Detail of Goddess Roseus
  • Sheets of silk paper may be pleated or beaded. It may also be cut into strips for simple strip weaving. This allows a further level of embellishment to adorn projects.
  • Pieces of silk paper may be made to any size. While it is wet, silk paper can be moulded around items such as bowls. It can also be shaped into vases or small containers.

    I'd love to hear from you if you've used this tutorial to make silk paper. Email me!

11 August 2012

Spring is coming

On this cold, bleak day in Sydney there are still signs - both negative and positive - that spring is not too far away. The negative - our annual August winds have arrived on cue. August is often the coldest month of the year here and the westerly winds bring chill straight off snow in the Blue Mountains.

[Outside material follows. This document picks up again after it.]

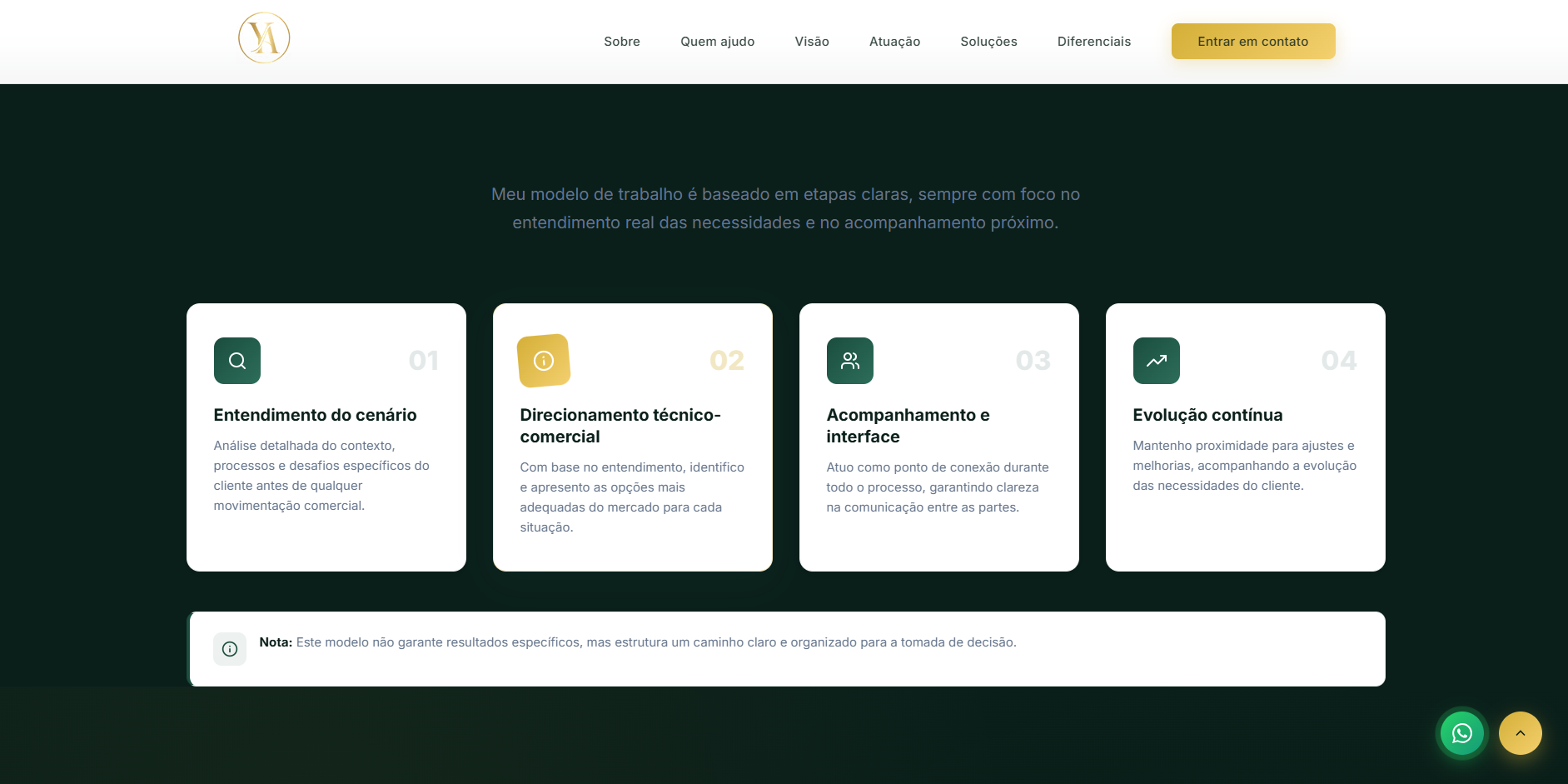
Task: Select the Direcionamento técnico-comercial card title
Action: (x=620, y=426)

I spent an hour picking up debris from the trees that had dropped branches in the garden. I'm sure my snowpeas weren't happy at being horizontal instead of upright! I'll leave them on the ground until the winds ease tomorrow.
 

The positive - my hyacinth bulb has sprouted roots that are reaching into the water of this bulb vase. Look at that healthy growth coming out of the top!
 

I love growing hyacinths this way. At every step of the way, the magic of growth is visible. I am nurturing two bulbs this year and am anticipating the glorious flowers and perfume that they will discharge.

Thankful to savour each day and the changes that I observe. 

06 August 2012

Mad Quilters Gathering

Yesterday morning I drove to the Mad Quilters Gathering at Penrith. Easy access, free parking close to the venue and quality patchwork and quilting vendors made this a great excursion. I may have bought some fabric.
 

01 August 2012

ATCs

I made these yesterday for an ATC swap later this month. Slightly distorted angles make them look as if they're not square, but they really are.

My hand-dyed fabric, screen printed by me with a drawing of a Medieval plant (from a copyright-free Dover book of images). 

 

I have a couple of hundred ATCs from swaps in previous years. I'm looking forward to seeing what comes my way this time.